• [Aim of the exercise]: Render this sentence from the forum thread below into French: "I am getting data from Event Hub capture in Avro format and using Auto Loader to process it."

• [Document]:
-.-.-
Databricks Community

Gilg · ‎12-13-2022

Hi All,

I am getting data from Event Hub capture in Avro format and using Auto Loader to process it.

I get into the point where I can read the Avro by casting the Body into a string.

Now I wanted to deserialized the Body column so it will in table format. Managed to do this by constructing a json_schema using StructType() and used the json_schema within the from_json() function which then I do a writeStream into a delta table.

Question. Is there a way that I can deserialize the Avro data without constructing a schema? Event Hub schema registry is one option that I am looking at but not sure how to do that within Autoloader using PySpark.

Cheers,

Gil

UmaMahesh1 · ‎12-13-2022

Does your cluster has schema registry service ? If yes, you need not provide schema explicitly.

Uma Mahesh D

UmaMahesh1 · ‎12-13-2022

If you still want to go with the above approach and don't want to provide schema manually, then you can fetch a tiny batch with 1 record and build the schema into a variable using a .schema option. Once done, you can add a new Body column by providing the schema in the previous variable using the same way from_json. Now since this will be in json format, you can anyways use explode function and do stuff.

Uma Mahesh D

Gilg · ‎12-14-2022

Hi @Uma Maheswara Rao Desula .

If I do the .schema even for a tiny batch. It will only get the schema of the original Avro. ie System columns generated plus the Body column where it holds the actual data .
-.-.-
• [Information provided]:
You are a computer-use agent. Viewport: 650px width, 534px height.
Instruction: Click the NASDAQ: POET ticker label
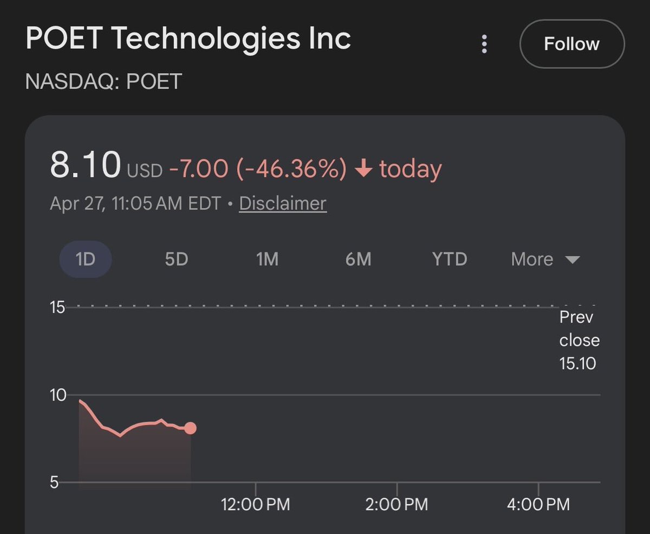[103, 82]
-.-.-
• [The solution]: Je reçois des données de la capture Event Hub au format Avro et j'utilise Auto Loader pour les traiter.